** start of Quoted passage **
African national oil companies (NOCs) need to improve the transparency of their revenues in their home territories compared with their activities abroad, according to Juanita Olaya, revenue transparency program manager at the anticorruption group Transparency International (TI).

“There is a huge difference between companies that have an anticorruption practice and those on stock exchanges and those that are not. None of the NOCs are listed unless they operate abroad to seek capital so they need regulation within their own home countries to make them operate better when it comes to revenue transparency,” she told OGJ.

Because of inconsistent reporting, information on oil revenue often is difficult to obtain, interpret, and compare across companies and countries.

According to a recent TI report ranking 42 international oil companies (IOCs) and NOCs in the transparency of revenue reporting based on publicly available data, Nigerian National Petroleum Corp. and Algeria’s Sonatrach are middle-level performers that disclose relatively little about revenues and anticorruption programs. They need to increase their reporting on policy and management systems as well as all areas of revenue transparency, TI said.
** end of Quoted passage **
** start of Data segment **
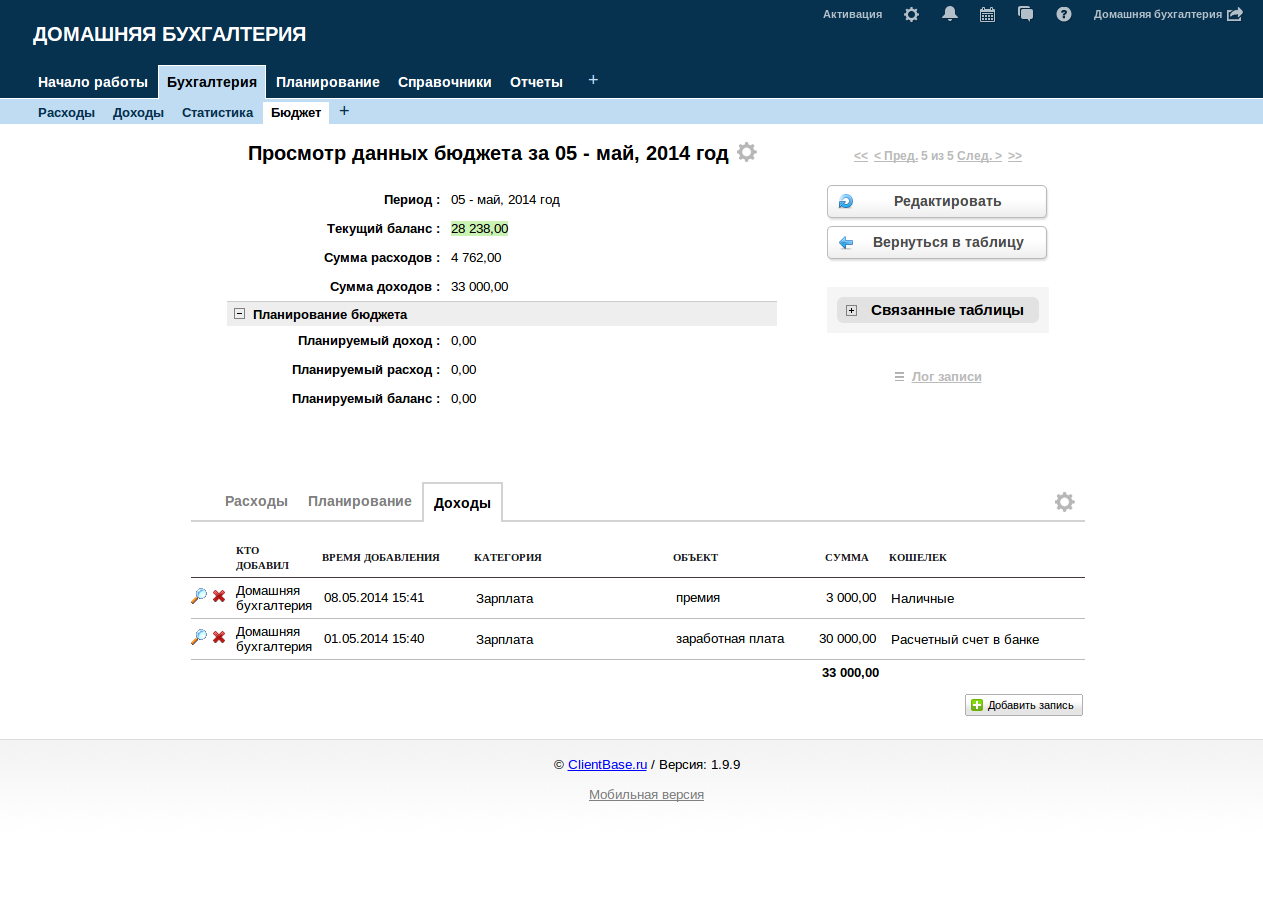1263x915 pixels.
Task: Expand the Связанные таблицы panel
Action: (x=851, y=310)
** end of Data segment **
**Task requirements**
1/ In the oil revenue transparency article, condense the paragraph that begins "According to a recent TI report" into a short bulleted list that keeps its main facts.
2/ Answer these from the oil revenue transparency article:
(a) What position does Juanita Olaya hold at Transparency International?
(b) What does the article give as the reason oil revenue information is often hard to obtain, interpret, and compare?
(c) How many companies did the TI report rank?
3/ Carry on the oil revenue transparency article after its final sentence.

**Answers**
1/
- A recent TI report ranked 42 IOCs and NOCs on how transparently they report revenue, based on publicly available data.
- Nigerian National Petroleum Corp. and Algeria's Sonatrach were middle-level performers.
- Both disclose relatively little about revenues and anticorruption programs.
- TI said they need to report more on policy and management systems and on all areas of revenue transparency.

2/
(a) Revenue transparency program manager.
(b) Inconsistent reporting.
(c) 42.

3/
GEPetrol (Equatorial Guinea), Societe Nationale des Petroles du Congo (Congo-Brazzaville), and Sonangol (Angola) were among the worst performers, lacking disclosures on payments and anticorruption efforts. “Further improvement for this group requires increased reporting on all areas of revenue transparency at all levels of implementation,” TI said.

Reasons for poor disclosure included confidentiality clauses and difficult environments, but Olaya called upon all companies in this group to negotiate for transparency.

However, the International Association of Oil & Gas Producers criticized the methodology and data by TI for its report. “Much of this was proprietary and irrelevant to the issue of transparency,” the association said.

In February, Conger (former Zaire), Equatorial Guinea, Madagascar, Congo (Brazzaville), and Sao Tome and Principe became candidates for the Extractive Industries Transparency Initiative (EITI), launched in 2002 as a program whereby companies voluntarily publish what they pay and governments disclose what they receive.

As candidates, the nations must publish a fully costed work plan agreed with other stakeholders. The next stage will be full compliance with the EITI through dissemination of the information on revenues.